We have had sophisticated models for decades one is the Scottish Patient at risk readmission and admission SPARRA which predicts for 4.2 million people their risk of admission to AE. These are general statistics that require large accuracy. It is important to remember the size which is often in the millions and significance which often is an individual health risk. It is this size which is difficult to get away from because every user of the NHS is so different and has a different health risk. For a daily admission of 300 to AE in one Hospital there maybe 100 different health reasons were every individual is different. The direction is understanding these experiences more specific to the admission. We understand that not every value of a statistic is similar or have similar consequences so we should better represent this in our insights. We see a huge opportunity in the increase speed testing data Science model, opening or increasing available datasets and collision of data Science skills in a team.

My own experience has been through online courses to an intensive course led by the Datalab and the Data incubator in the US. I have then taken multiple online courses.
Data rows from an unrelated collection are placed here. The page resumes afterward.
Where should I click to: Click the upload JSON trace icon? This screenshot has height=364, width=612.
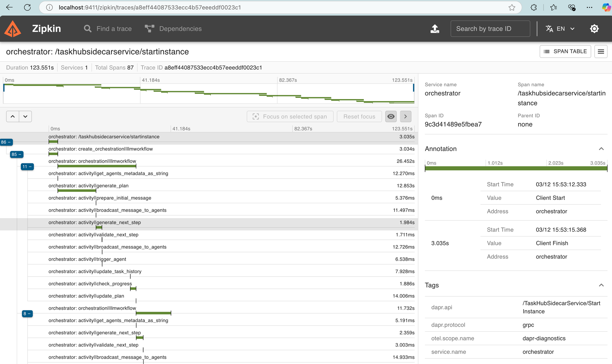pos(435,29)
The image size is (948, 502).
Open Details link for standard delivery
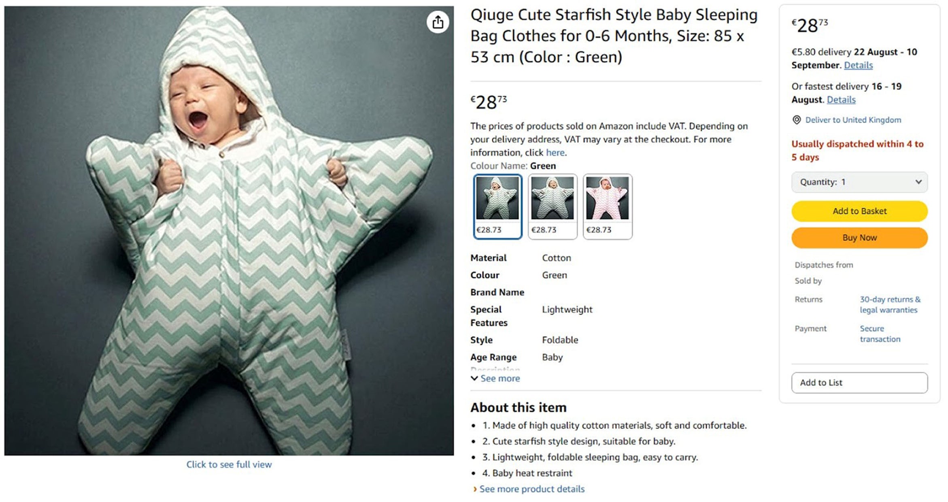click(858, 65)
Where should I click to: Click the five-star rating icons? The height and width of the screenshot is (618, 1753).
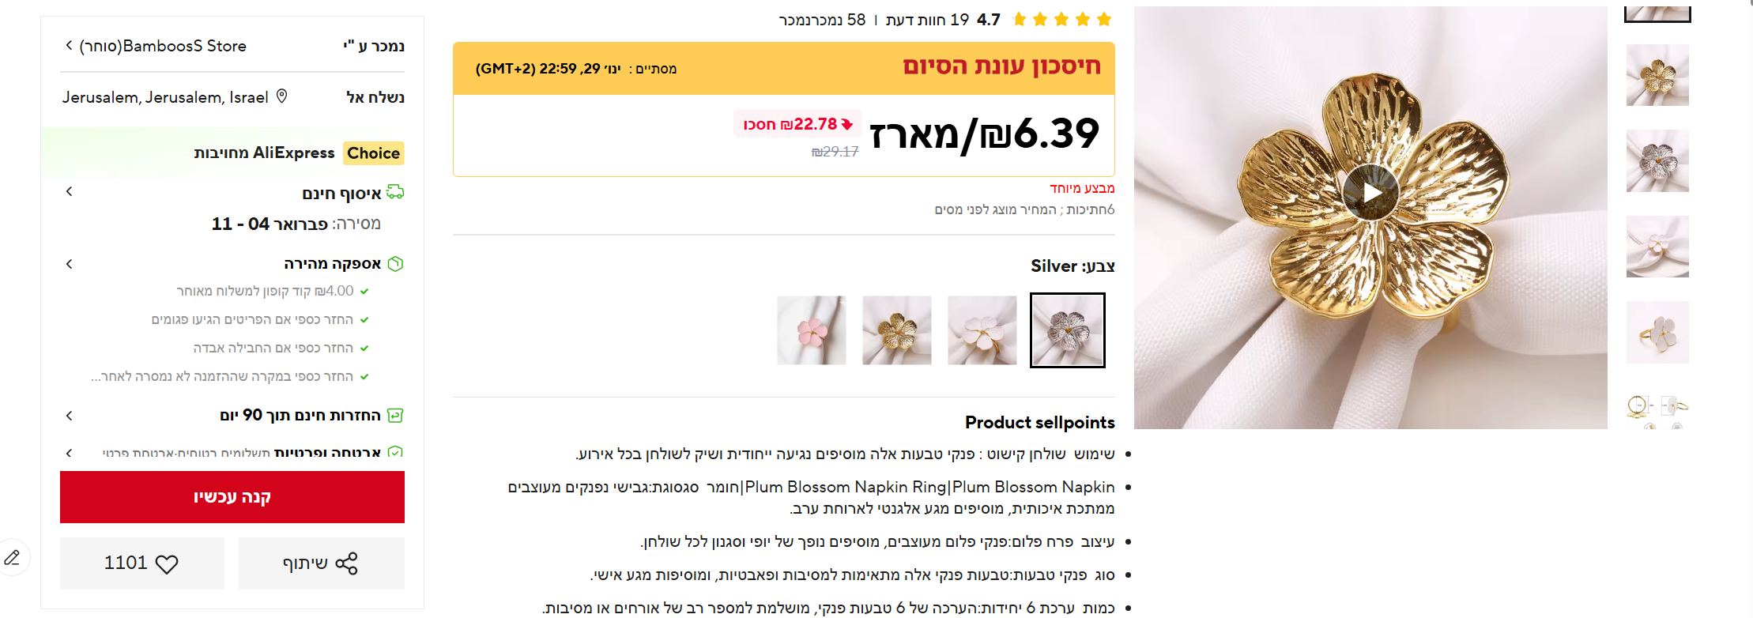click(x=1061, y=19)
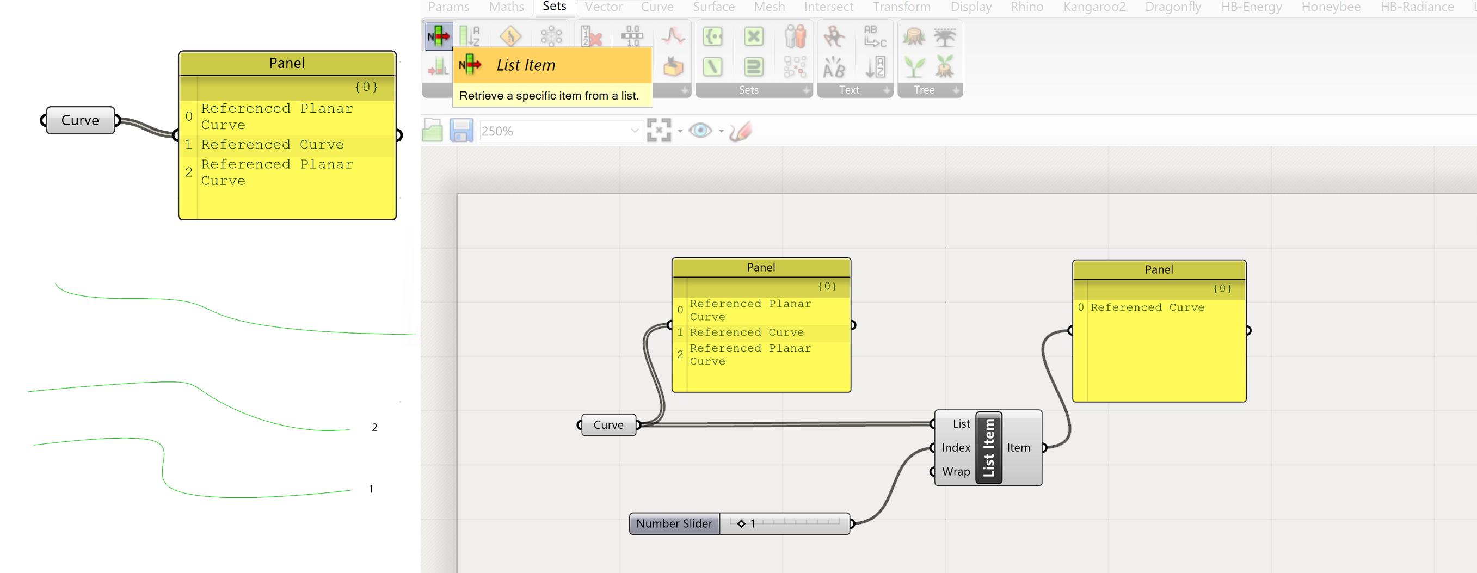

I have led on Tableau and it's role out with our division.

We bring an understanding of statistic with how to present these having real time descriptive or diagnostic presentations and having predictive analytics to manage the NHS. We want the ability to align these more to the heterogeneous experiences in the NHS through data Science teams.

My role is an overseer to understand the benefit and limitation of these data Science team projects to give practical actions.
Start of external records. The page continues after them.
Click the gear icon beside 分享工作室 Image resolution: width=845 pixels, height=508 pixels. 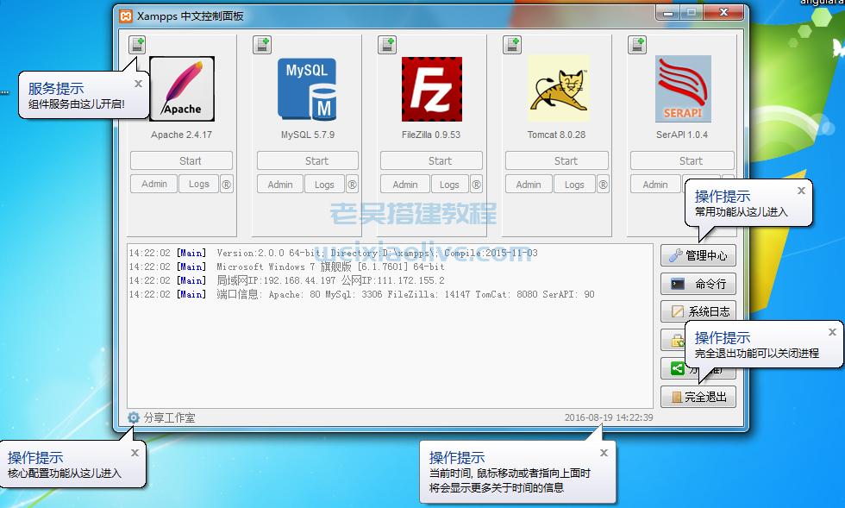[134, 417]
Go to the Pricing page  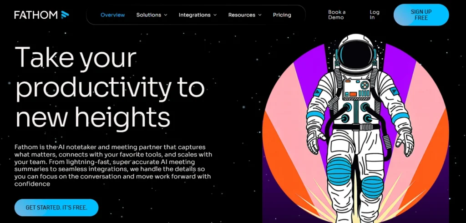(x=282, y=15)
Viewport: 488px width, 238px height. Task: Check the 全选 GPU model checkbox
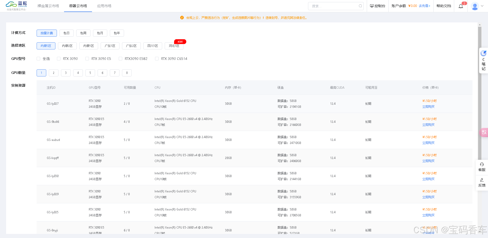(38, 59)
How do you see it benefiting what you deliver

For our SPARRA product we only have three age division old, middle and chaotic young. With data Science project teams we can test what happens when we use demographics, other datasets or more inference. This gives us the ability do more than predict but ask why these predictions are given.

We have had the opportunity to test this through hackathons which we recently had an Open data hackathon. This has proved that it's possible to manage. We have began to implement it by being involved in the CivTech project from the Scottish Government to help change our approach.

We are looking to prove data Science or it's advancements are do able in the NHS and become a data savvy organisation. It is about changing an approach and we maybe have the skills internally or training can be done. Although it's a change of what we deliver and an ability to try new approaches. This is why we are forming specific data Science team projects and considering external recruiting. It is for this reason we have become more agile and with a fail fast then learn approach to manage it.

We are essentially expecting 20 failures to get one success to give more understanding of what's happening in the organisation.

How are you going to form the data Science team

It is most about having the roles within the NHS and having the right amount for a project. The project, the understanding the problem and what's needed form the team. For this we foresee multiple data Science teams for individual projects. These are on demand teams for specific projects.

Specific roles

It important to remember that it is all data Science, all roles are data scientists and that there are many different roles. We have the approach that we don't want a lot do data scientist we want experts in just one role. So a team member is just an expert in data wrangling and another is expert in machine learning. These specific roles are although not limited by data metrics, data pipelining, data querying, hypothesis generators, data science modellers and machine learning modellers, informing and influencing experts, legal experts and data journalists.

Forming the team

Myself and my colleague Andy Gasiorowski, similar to the Company Valve, suggest a flat hierarchy where there are projects suggested and a selection of experts in individual expert roles. The teams form around projects in teams of size no more than 7 team members.

To form these teams relies on all team member agreeing on the opportunity and the importance of the problem. When you have the chance to maximise the number of operations done per month it gives teams an incentive. I agree with the forming, norming, storming, performing adjourning and have strategies for these. The performing is a trial and when there is one successful project then we can try to role this out on the whole organisation.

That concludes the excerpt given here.